Companies that provide dedicated landscaping work for businesses and institutions are the primary employers for landscape gardeners. Many organizations use these landscaping companies (and their landscape gardeners) to create and maintain an attractive, natural look for their buildings and grounds. Larger residences - or even smaller residential neighborhoods or subdivisions - may also hire landscape firms and gardener.
Landscape gardeners implements the designs of a landscape architect for the business, organization, or resident employing the landscaping service. They plant various flowers or other vegetation according to the plans drawn up by the architect and agreed to by the client; this may involve planting on a schedule throughout the year and re-sowing seeds as necessary due to circumstances. Additionally, the landscape gardener helps maintain the look of the landscape design going forward. They fertilize land and measure the health of soil samples. The gardener checks and adjusts watering schedules as necessary and implements new watering areas as needed. They also trim and cut vegetation, including simple procedures such as mowing lawns or other grassy lots.

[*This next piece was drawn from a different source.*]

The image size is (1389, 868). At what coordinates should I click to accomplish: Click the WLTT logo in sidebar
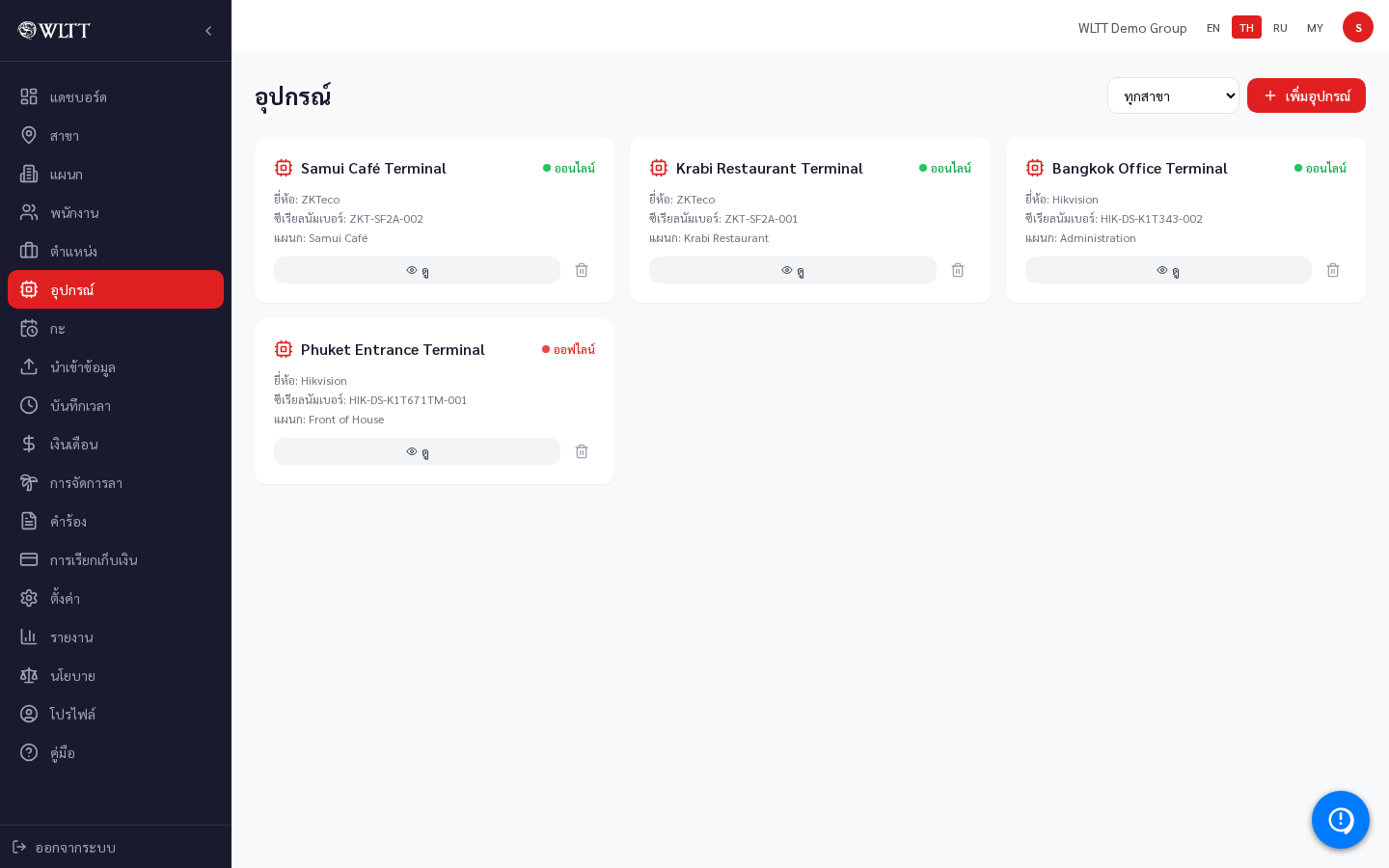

This is a position in which practical experience and strong working knowledge of tools and techniques are frequently given more weight by employers than formal education. That said, a high school diploma or equivalent is usually required. Additionally, several years of prior experience in horticulture, as a florist, or working at a lower position within a landscaping company is needed as well. Landscape gardeners work outdoors during daylight hours; in areas that experience severe winters, this work may be somewhat seasonal in nature.
Landscape Gardener Tasks
Plant, transplant, trim and water all plants and trees.
Clean making repair tools and equipment.
Assist in installation and repair of lawn sprinkler system components.
Apply pesticides to flowers and shrubs.
Use a variety of manual tools and equipment, such as rakes, pruning shears, shovels, wheelbarrows and pesticide sprayers.